1478 Vihuri

Discovery
- Discovered by: Y. Väisälä
- Discovery site: Turku Obs.
- Discovery date: 6 February 1938

Designations
- Named after: A. Vihuri (philanthropist)
- Alternative designations: 1938 CF · 1934 CG
- Minor planet category: main-belt · (inner)

Orbital characteristics
- Epoch 4 September 2017 (JD 2458000.5)
- Uncertainty parameter 0
- Observation arc: 110.54 yr (40,374 days)
- Aphelion: 2.6885 AU
- Perihelion: 2.2439 AU
- Semi-major axis: 2.4662 AU
- Eccentricity: 0.0901
- Orbital period (sidereal): 3.87 yr (1,415 days)
- Mean anomaly: 216.50°
- Mean motion: 0° 15^{m} 16.2^{s} / day
- Inclination: 7.8326°
- Longitude of ascending node: 318.57°
- Argument of perihelion: 161.04°

Physical characteristics
- Dimensions: 8.45 km (derived) 9.52±1.30 km 11.19±0.79 km
- Synodic rotation period: 19.5 h
- Geometric albedo: 0.126±0.068 0.127±0.019 0.20 (assumed)
- Spectral type: S B–V = 0.840 U–B = 0.570
- Absolute magnitude (H): 12.44±0.44 · 12.63 · 12.73 · 12.97

= 1478 Vihuri =

Main-belt asteroid

1478 Vihuri, provisional designation , is a stony asteroid from the inner regions of the asteroid belt, approximately 9 kilometers in diameter. It was discovered on 6 February 1938, by Finnish Yrjö Väisälä at Turku Observatory in Southwest Finland. The asteroid was named after a Finnish philanthropist by the name of A. Vihuri.

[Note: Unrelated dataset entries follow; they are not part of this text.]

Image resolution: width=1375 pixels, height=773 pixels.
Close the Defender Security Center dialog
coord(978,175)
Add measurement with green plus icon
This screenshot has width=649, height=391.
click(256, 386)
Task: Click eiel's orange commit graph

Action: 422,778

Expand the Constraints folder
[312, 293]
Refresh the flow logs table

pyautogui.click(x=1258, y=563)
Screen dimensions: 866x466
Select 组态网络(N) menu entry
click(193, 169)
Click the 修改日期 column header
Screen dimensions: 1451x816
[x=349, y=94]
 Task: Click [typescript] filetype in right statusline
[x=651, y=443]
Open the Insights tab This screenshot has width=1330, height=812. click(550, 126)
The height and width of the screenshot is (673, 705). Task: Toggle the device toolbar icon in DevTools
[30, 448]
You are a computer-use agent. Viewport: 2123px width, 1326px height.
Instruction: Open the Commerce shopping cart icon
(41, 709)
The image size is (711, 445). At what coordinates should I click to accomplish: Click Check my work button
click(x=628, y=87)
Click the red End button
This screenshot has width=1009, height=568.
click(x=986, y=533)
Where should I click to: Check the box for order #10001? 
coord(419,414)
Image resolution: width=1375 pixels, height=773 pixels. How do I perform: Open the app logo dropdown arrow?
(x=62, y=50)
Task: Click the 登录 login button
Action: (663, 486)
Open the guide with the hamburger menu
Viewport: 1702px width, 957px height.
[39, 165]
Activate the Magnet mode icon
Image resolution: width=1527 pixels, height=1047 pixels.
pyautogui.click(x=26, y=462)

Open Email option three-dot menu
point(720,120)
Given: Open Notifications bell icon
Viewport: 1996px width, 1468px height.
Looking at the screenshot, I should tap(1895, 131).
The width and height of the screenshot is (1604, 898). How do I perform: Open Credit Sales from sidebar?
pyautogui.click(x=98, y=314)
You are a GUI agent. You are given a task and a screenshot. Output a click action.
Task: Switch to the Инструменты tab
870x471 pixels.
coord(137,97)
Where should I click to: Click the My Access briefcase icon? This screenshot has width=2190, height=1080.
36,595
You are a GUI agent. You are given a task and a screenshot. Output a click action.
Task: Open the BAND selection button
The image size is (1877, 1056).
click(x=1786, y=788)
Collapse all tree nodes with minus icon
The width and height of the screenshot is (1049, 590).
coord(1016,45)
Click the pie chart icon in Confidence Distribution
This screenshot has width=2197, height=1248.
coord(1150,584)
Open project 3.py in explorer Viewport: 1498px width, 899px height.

== Orbit and classification ==

Vihuri orbits the Sun in the inner main-belt at a distance of 2.2–2.7 AU once every 3 years and 10 months (1,415 days). Its orbit has an eccentricity of 0.09 and an inclination of 8° with respect to the ecliptic.0 The asteroid's observation arc begins 11 days prior to its official discovery observation. A precovery taken at Lowell Observatory in 1906, as well as identification made at Uccle in 1934, remained unused.

== Physical characteristics ==

=== Rotation period ===

In December 1983, a rotational lightcurve was obtained form photometric observations by American astronomer Richard P. Binzel. Analysis of the provisional lightcurve gave a rotation period of 19.5 hours with a brightness variation of 0.23 magnitude (U=1). As of 2017, no additional lightcurves of Vihuri have been obtained.

=== Diameter and albedo ===

According to the surveys carried out by the Japanese Akari satellite and NASA's Wide-field Infrared Survey Explorer with its subsequent NEOWISE mission, Vihuri measures 9.52 and 11.19 kilometers in diameter, and its surface has an albedo of 0.126 and 0.127, respectively. The Collaborative Asteroid Lightcurve Link assumes a standard albedo for stony S-type asteroid of 0.20 and calculates a diameter of 8.45 kilometers with an absolute magnitude of 12.73.

== Naming ==

This minor planet was named for Finnish philanthropist A. Vihuri, a ship owner and supporter of science and arts. The official was published by the Minor Planet Center on 15 July 1968 (M.P.C. 2882).